AEG-1作为新发现的原癌基因与缺氧诱导因子(HIF)-1α诱导的肿瘤血管生成、侵袭及转移密切相关，但其作用机制尚不清楚。我课题组前期研究发现AEG-1过表达普遍存在于伴有大网和淋巴结转移及对铂类不敏感的卵巢癌组织中；同时发现通过稳定抑制卵巢癌细胞AEG-1表达，VEGF及NF-κB的表达量也随之显著降低。根据前期研究基础提出假设：缺氧条件下HIF通过AEG-1与NF-κB之间相互作用促卵巢癌侵袭过程。本研究拟在不同缺氧环境下, 以卵巢癌组织、细胞及裸鼠移植瘤为研究对象，采用免疫共沉淀、免疫荧光、荧光素酶报告系统等技术，明确HIF参与AEG-1基因启动子区调节的转录因子；明确AEG-1与NF-κB之间如何相互作用以及VEGF是否为AEG-1活化NF-κB必要因子。本研究有助于进一步证实AEG-1在卵巢癌侵袭中的关键作用及其机制，为AEG-1特异性靶向治疗提供理论依据。
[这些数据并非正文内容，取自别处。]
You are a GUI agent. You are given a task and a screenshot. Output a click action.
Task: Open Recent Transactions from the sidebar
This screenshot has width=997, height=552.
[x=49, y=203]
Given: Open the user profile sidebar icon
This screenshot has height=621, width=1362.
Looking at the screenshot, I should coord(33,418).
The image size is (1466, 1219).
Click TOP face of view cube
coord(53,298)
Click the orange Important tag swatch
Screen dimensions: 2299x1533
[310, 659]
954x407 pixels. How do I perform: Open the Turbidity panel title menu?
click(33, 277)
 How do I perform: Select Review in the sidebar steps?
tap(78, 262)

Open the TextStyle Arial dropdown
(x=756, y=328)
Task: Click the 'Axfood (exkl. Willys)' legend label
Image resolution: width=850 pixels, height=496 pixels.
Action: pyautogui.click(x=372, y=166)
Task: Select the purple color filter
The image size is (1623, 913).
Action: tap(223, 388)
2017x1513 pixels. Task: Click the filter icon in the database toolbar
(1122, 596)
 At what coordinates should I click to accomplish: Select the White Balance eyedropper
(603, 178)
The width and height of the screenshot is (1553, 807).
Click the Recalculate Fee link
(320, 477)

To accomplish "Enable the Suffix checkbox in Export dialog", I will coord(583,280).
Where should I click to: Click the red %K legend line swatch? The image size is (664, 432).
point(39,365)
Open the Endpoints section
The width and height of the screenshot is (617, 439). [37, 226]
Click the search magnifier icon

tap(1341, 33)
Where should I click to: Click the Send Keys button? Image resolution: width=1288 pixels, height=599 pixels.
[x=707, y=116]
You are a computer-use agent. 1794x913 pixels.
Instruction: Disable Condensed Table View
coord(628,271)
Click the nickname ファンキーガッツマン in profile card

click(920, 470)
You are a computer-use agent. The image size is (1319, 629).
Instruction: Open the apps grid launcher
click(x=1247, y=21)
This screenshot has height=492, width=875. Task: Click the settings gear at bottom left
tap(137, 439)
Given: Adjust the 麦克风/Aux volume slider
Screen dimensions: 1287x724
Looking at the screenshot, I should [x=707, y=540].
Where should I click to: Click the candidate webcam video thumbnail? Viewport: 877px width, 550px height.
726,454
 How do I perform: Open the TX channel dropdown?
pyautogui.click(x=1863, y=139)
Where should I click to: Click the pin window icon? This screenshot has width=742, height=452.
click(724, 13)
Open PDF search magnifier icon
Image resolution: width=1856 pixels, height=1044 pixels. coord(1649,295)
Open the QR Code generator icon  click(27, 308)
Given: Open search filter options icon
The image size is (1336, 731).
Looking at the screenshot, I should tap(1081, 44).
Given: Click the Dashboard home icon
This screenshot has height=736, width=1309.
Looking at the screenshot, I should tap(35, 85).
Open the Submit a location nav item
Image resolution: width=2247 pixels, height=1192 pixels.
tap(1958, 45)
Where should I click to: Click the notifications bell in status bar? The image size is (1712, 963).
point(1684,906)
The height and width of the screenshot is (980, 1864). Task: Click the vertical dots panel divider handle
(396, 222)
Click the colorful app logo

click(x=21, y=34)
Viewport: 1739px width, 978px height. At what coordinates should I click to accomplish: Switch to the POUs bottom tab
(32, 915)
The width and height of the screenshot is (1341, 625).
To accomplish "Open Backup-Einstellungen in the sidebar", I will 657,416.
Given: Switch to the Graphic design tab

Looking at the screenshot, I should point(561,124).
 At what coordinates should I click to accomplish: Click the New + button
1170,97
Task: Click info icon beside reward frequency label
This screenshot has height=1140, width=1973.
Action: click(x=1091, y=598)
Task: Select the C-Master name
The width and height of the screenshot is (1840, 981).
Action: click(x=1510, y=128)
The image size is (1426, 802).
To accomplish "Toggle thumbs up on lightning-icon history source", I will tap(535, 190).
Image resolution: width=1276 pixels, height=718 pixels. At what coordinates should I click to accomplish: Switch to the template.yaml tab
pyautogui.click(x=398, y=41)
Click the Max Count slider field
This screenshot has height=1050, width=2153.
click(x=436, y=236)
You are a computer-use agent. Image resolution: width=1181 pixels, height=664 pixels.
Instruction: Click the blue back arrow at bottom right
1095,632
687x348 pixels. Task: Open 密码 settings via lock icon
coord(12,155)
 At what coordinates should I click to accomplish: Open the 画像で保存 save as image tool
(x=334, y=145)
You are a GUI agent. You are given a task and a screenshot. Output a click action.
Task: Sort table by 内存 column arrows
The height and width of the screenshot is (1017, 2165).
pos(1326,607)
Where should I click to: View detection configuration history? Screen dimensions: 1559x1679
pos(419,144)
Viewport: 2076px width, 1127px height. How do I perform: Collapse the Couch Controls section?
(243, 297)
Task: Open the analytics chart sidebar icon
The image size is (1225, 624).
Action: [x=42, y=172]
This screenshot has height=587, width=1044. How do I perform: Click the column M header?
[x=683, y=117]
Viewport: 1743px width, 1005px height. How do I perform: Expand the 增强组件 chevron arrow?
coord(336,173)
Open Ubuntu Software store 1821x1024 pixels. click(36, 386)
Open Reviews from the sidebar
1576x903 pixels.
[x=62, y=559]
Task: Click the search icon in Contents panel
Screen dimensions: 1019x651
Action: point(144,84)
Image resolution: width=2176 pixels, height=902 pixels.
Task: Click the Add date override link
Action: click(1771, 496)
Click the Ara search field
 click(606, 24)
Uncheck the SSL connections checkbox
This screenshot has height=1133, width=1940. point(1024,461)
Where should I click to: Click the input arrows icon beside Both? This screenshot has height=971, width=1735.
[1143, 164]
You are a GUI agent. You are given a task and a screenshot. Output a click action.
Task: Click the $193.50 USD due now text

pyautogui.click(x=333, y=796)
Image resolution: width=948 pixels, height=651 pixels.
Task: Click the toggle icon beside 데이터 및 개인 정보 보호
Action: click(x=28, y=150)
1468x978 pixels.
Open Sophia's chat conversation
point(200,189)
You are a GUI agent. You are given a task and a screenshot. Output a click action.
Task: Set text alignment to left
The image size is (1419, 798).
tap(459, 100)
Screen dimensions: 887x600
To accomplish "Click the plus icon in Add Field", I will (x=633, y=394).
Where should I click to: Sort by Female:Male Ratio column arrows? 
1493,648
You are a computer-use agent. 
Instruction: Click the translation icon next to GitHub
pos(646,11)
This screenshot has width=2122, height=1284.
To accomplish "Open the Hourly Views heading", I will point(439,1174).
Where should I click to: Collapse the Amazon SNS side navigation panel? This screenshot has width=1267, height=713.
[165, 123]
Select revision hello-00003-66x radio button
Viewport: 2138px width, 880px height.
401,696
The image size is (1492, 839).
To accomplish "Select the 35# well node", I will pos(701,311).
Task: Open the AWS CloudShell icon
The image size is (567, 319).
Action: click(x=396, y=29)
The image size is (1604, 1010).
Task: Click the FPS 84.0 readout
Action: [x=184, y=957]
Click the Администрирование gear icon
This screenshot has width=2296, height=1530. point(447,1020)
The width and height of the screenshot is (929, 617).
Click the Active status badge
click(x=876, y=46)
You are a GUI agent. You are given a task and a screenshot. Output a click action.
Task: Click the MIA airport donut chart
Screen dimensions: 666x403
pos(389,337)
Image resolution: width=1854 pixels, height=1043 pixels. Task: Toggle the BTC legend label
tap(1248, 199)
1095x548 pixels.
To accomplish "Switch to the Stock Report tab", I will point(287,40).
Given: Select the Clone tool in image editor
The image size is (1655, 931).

Astrocyte elevated gene 1 (AEG-1), as a novel oncogene, has emerged in recent years as a potentially crucial mediator of tumor malignancy. Recent studies have demonstrated that AEG-1 is associated with tumor angiogenesis, invasion and metastasis induced by HIF-1α. However, the precise role of AEG-1 on angiogenesis, invasion and metastasis induced by HIF is still unknown in ovarian cancer. Through immunohistochemical and western blot analysis, we previously revealed that AEG-1 was over-expressed in tissues from ovarian cancer patients with chemo-resistant, peritoneal dissemination and lymph node metastasis. By silenceing AEG-1 in ovarian cancer cell, we also found that AEG-1 over-expression is correlated with NF-κB expression levels. Our present studies will be in-depth investigations of above findings. By hypoxic experiments in vitro and in vivo, we will further investigate whether and how AEG-1 and NF-κB will regulate hypoxic ovarian cancer invasion induced by HIF. Using co-immunoprecipitation,immunofluorescence, luciferase reporter system technology,we furhter explore the HIF transcription factors involved in regulating the process of AEG-1 gene promoter region; determine how the interaction between HIF and NF-κB; detect whether VEGF as an essential factor of AEG-1 to NF-κB activation. These findings will provide new insights into mechanisms how AEG-1 pathway promoting ovarian cancer invasion induced by hypoxia, and will prove its potential therapeutic target value for ovarian cancer patients.

AEG-1 作为新发现的原癌基因与缺氧诱导因子(HIF)-1α诱导的肿瘤血管生成、侵袭及转移密切相关，但其作用机制尚不清楚。前期研究发现AEG-1 过表达普遍存在于伴有大网和淋巴结转移及对铂类不敏感的卵巢癌组织中；同时发现通过稳定抑制卵巢癌细胞AEG-1 表达，VEGF 及NF-κB 的表达量也随之显著降低。课题根据前期研究基础提出假设：缺氧条件下HIF 通过AEG-1 与NF-κB 之间相互作用促卵巢癌侵袭过程，拟在不同缺氧环境下, 以卵巢癌组织、细胞及裸鼠移植瘤为研究对象，采用免疫共沉淀、免疫荧光、荧光素酶报告系统等技术，明确HIF 参与AEG-1 基因启动子区调节的转录因子；明确AEG-1与NF-κB 之间如何相互作用以及VEGF 是否为AEG-1 活化NF-κB 必要因子。课题三年的后续研究，检测并评估卵巢癌患者肿瘤组织中AEG-1, NF-κB, 及 VEGF的表达均较非卵巢癌患者表达升高；AEG-1、VEGF与HIF-1α的表达具有相关性；且高表达AEG-1及HIF-1α与患者的组织学类型、转移、FIGO评分及肿瘤大小相关，提示了更差的预后。在体外细胞学实验中，通过RT-PCR和westernblot方法检测了设定不同缺氧时段后(0, 2, 4, 6, 8, 10, 12, and 24h)，AEG-1, NF-κB, VEGF及HIF-1α的mRNA和蛋白水平的表达，发现随着缺氧时间的延长以上四因子的表达逐渐升高，在缺氧8h后达到顶点；然而经过敲除AEG-1后，即使经缺氧处理NF-κB, VEGF表达升高不明显并且不具有统计学意义。在动物学实验中，敲除了AEG-1基因的癌细胞株成瘤能力明显下降，并且成瘤后对照未敲除AEG-1基因的癌细胞株的成瘤组织，其组织中VEGF的表达明显降低。通过以上体内外实验，研究表明AEG-1是卵巢癌在缺氧环境中肿瘤生长、侵袭的重要调控因子，并对肿瘤微血管环境的形成有着关键作用。本研究有助于进一步证实在卵巢癌侵袭中的关键作用及其机制，为AEG-1 特异性靶向治疗提供理论依据。